Multiple domain components in issuer

[da-kami]

See: #300

I did not invest a big amount of time into changing the interface; please let me know if this PR is welcome otherwise I'm happy to close it. It would be great if #300 can be overcome at some point.

[cpu]

Hi there, thanks for the issue/PR.

I haven't sat down to form a strong opinion on the core subject, but the specific spot in 5280 you cite and the linked cert-manager issue don't strike me as strong motivation. I think I should page in more context and revisit.
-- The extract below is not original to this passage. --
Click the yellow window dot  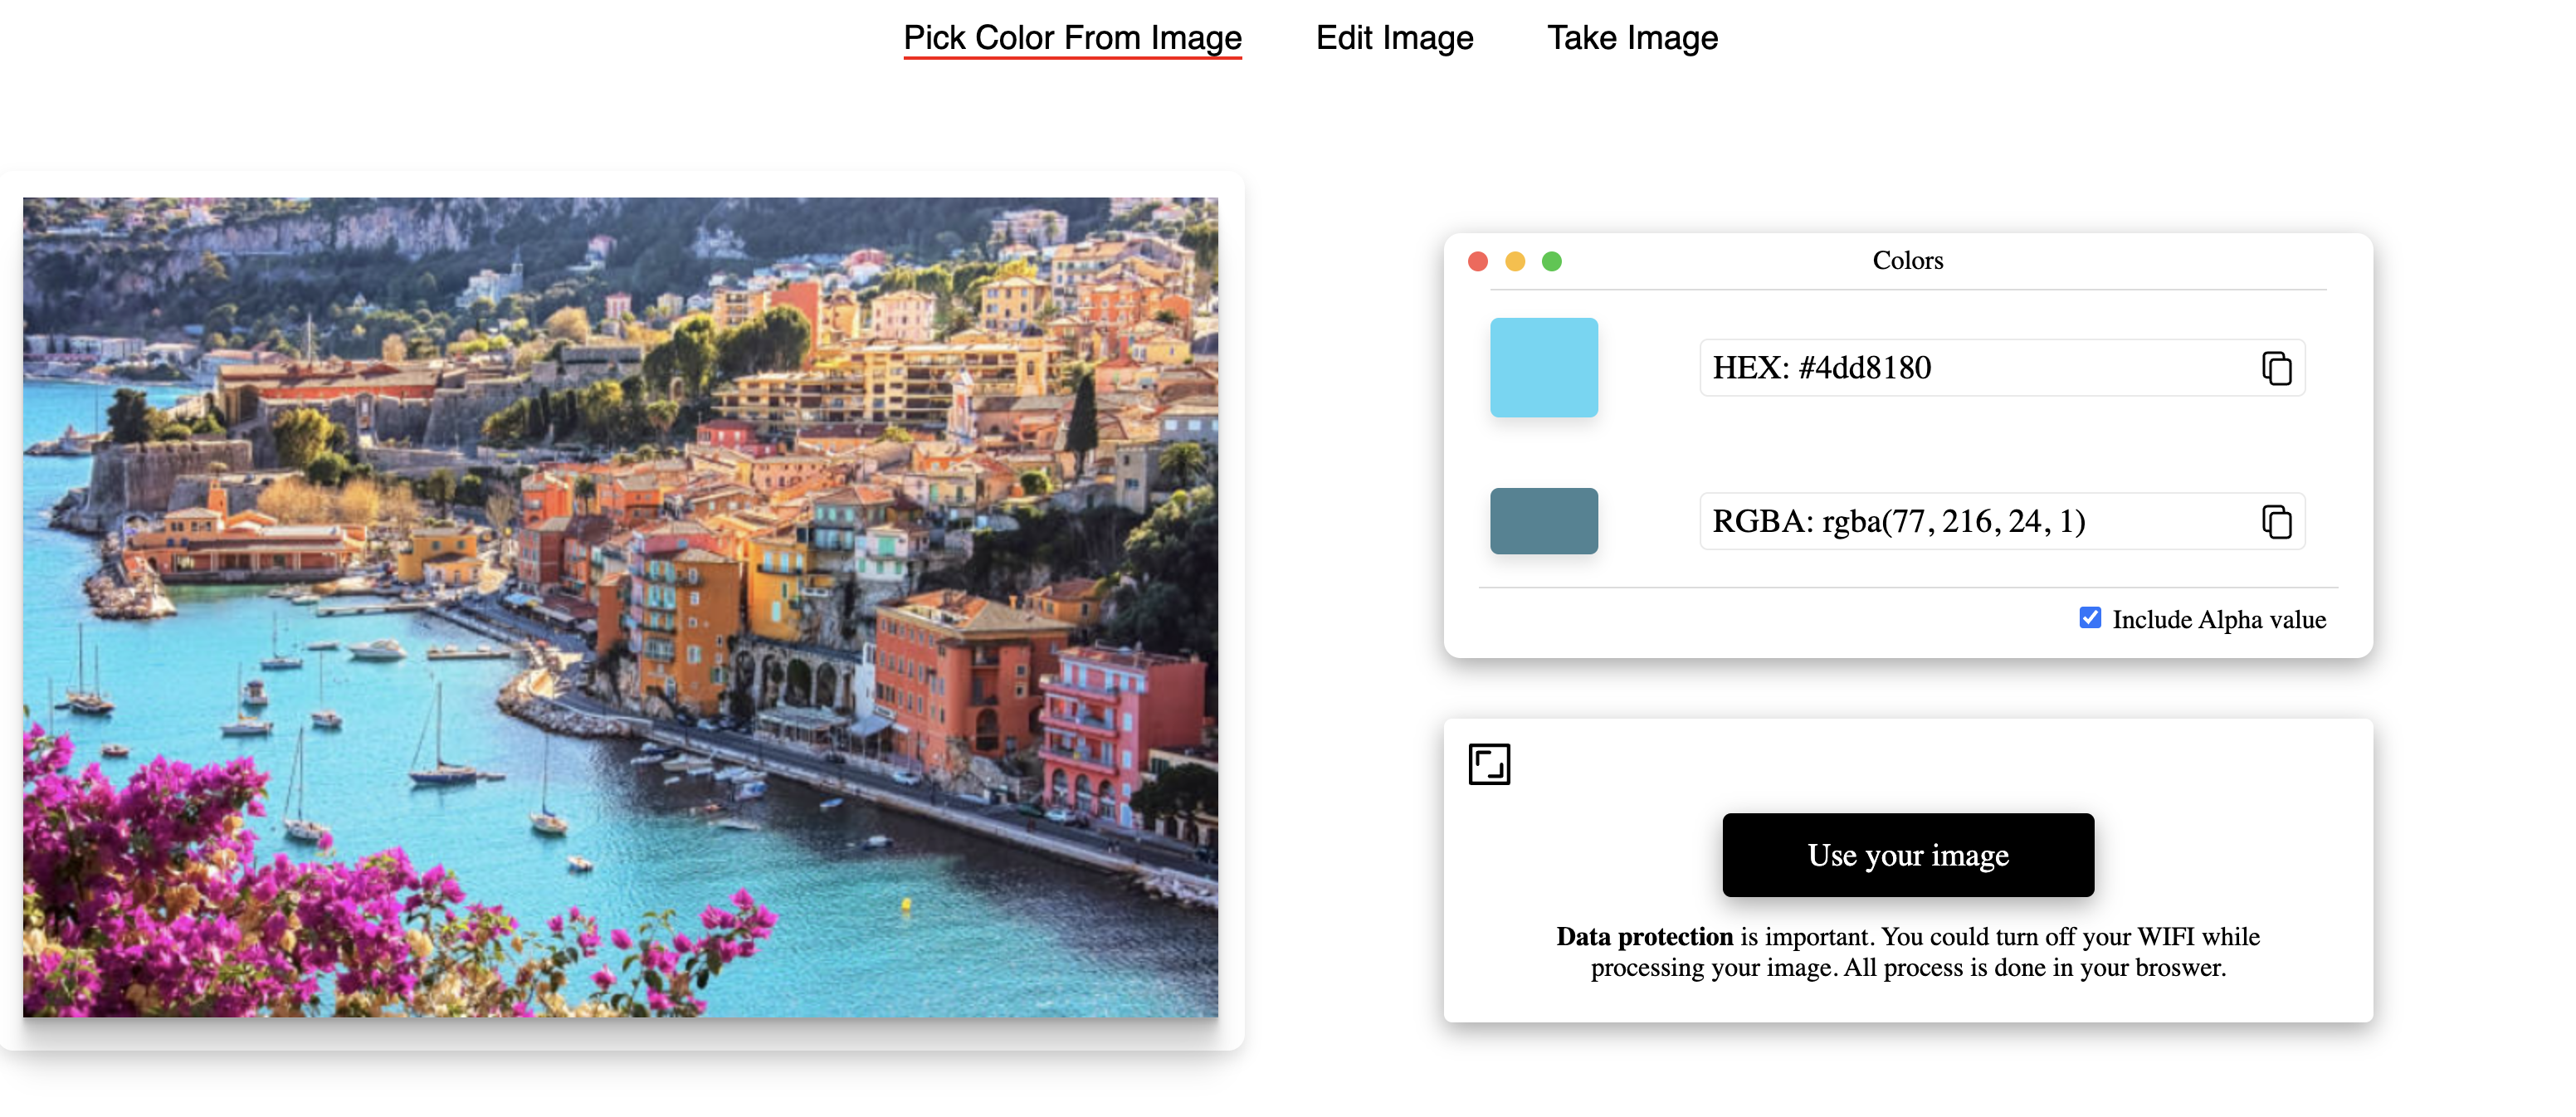[x=1514, y=261]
With respect to the diff: it's fairly invasive for an issue that at first glance feels uncommon/niche. Certainly the semver break would be important to avoid unless critical.
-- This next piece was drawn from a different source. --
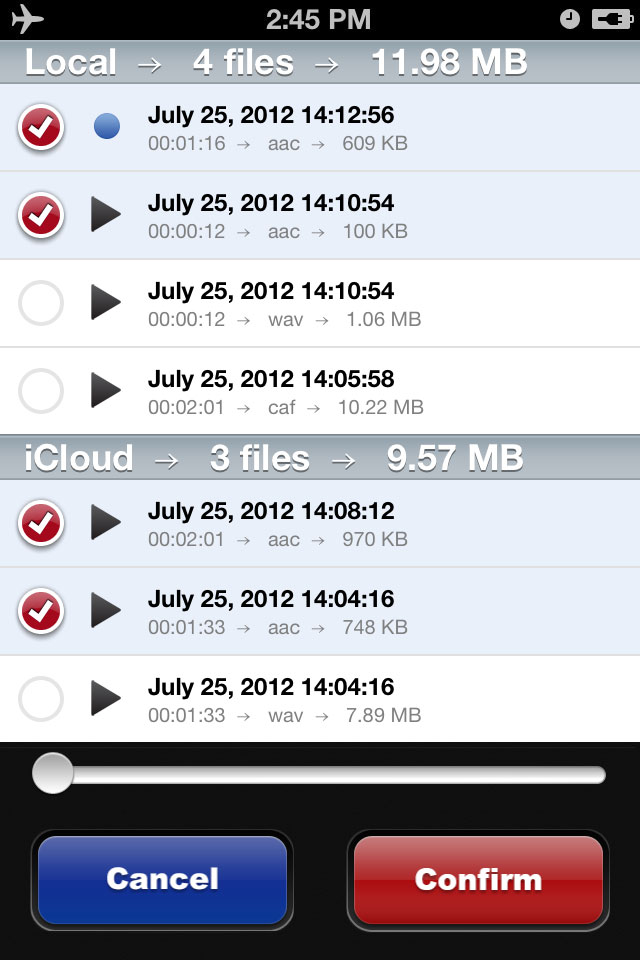The width and height of the screenshot is (640, 960).
Task: Play the 970 KB aac iCloud recording
Action: coord(106,522)
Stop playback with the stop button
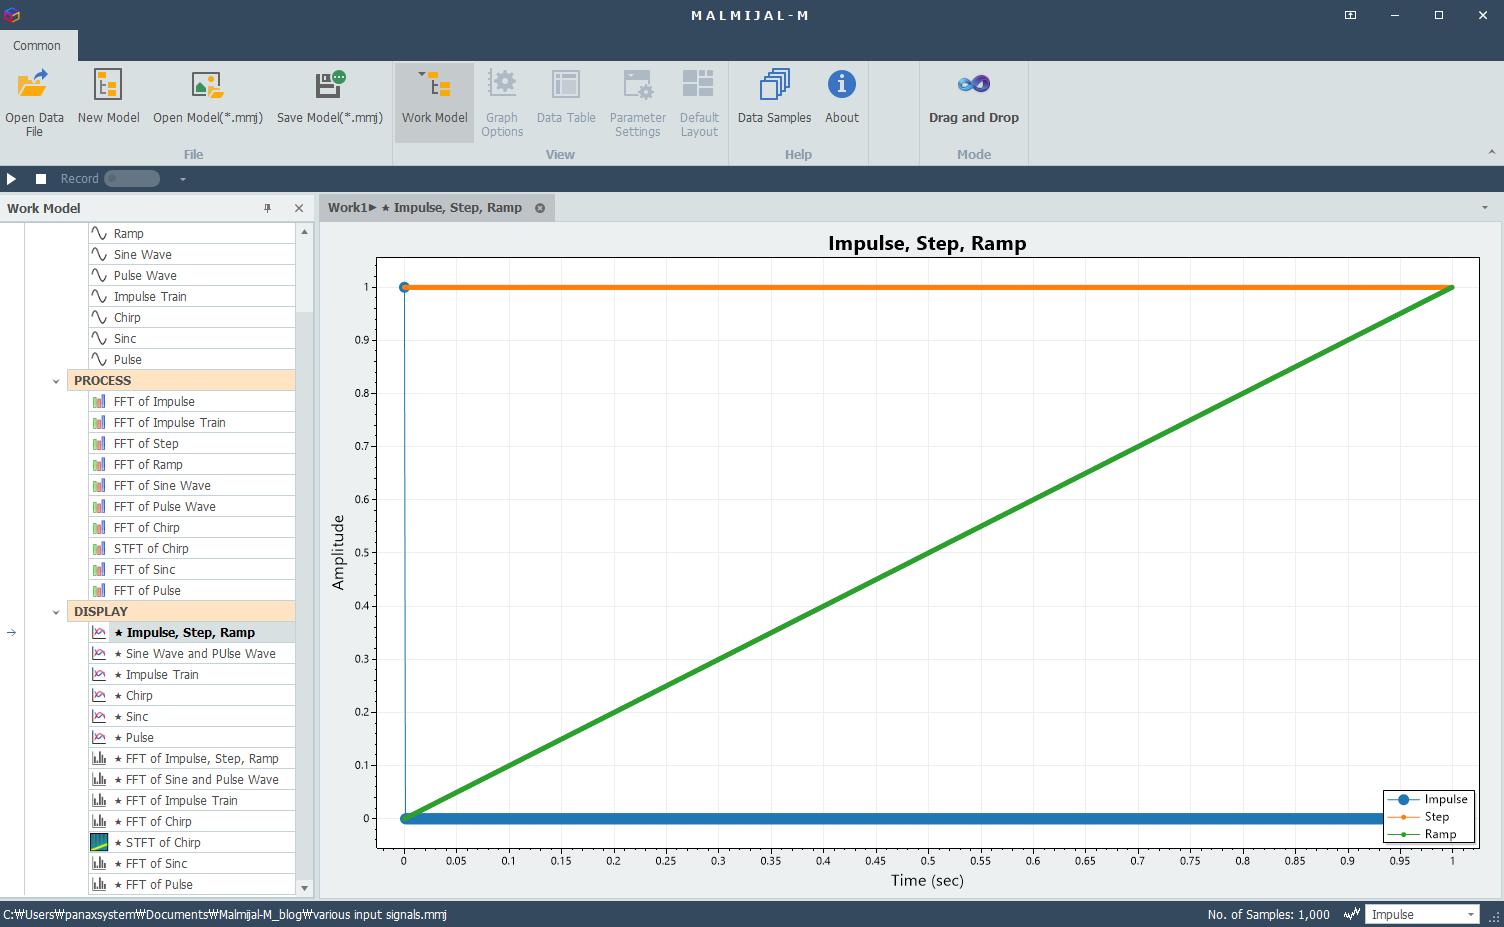 41,179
WDYT about getting CI to pass and reworking to be semver compatible as a first step?

[cpu]

removing this pub API item will break semver. I think you should try to orient your diff to avoid that, or to make a stronger case for why it's necessary.

[da-kami]

tbh I don't understand why the previous implementation would require the DistinguishedNameIterator as own iterator implementation.

I'm implementing Iterator for DistinguishedName - so iter() is actually still available even though the explicit struct function was removed.
I would argue that the interface is actually not breaking - iter() is still available after the change.
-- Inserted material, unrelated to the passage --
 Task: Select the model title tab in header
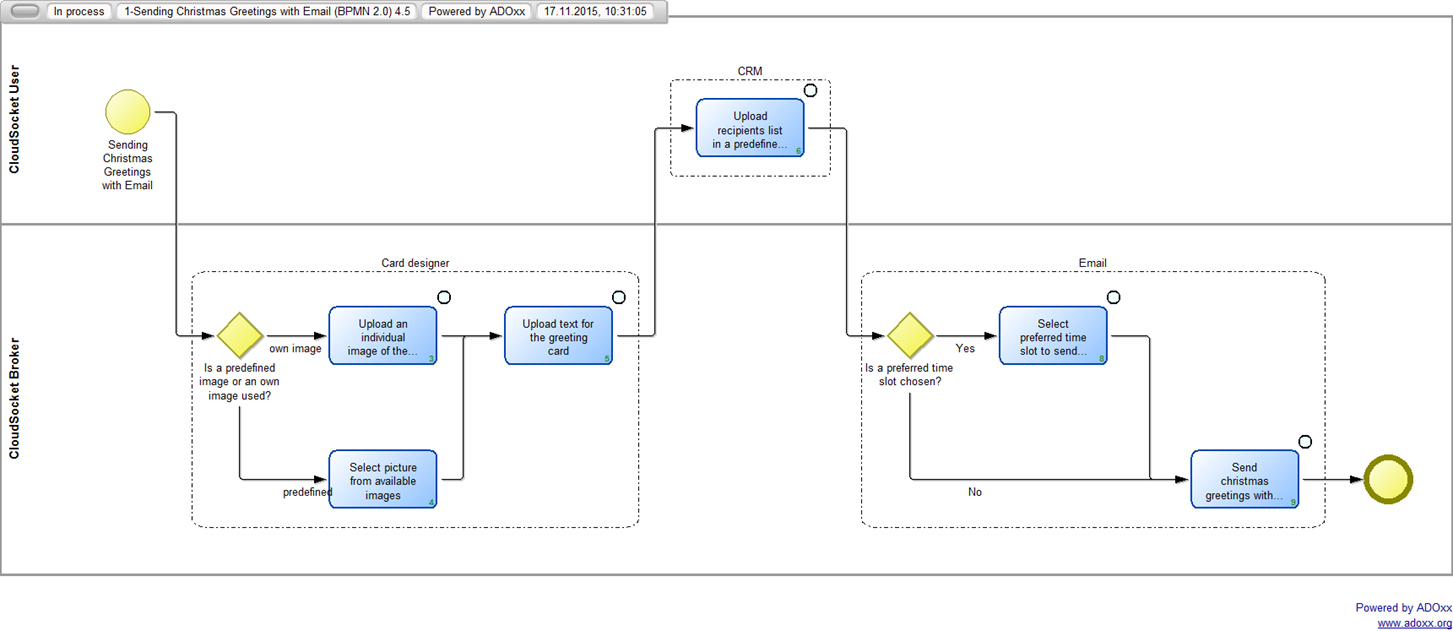pos(267,12)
@cpu Is there a better way to achieve this so that semver accepts the change as non-breaking?

[djc]

@da-kami implementing Iterator for DistinguishedName does not make any method called iter() available -- Iterator::iter() does not exist. If you want to make it possible to represent multiple entries with the same DnType, I'd suggest changing the representation to hold a Vec<(DnType, DnValue)> and then build on top of that.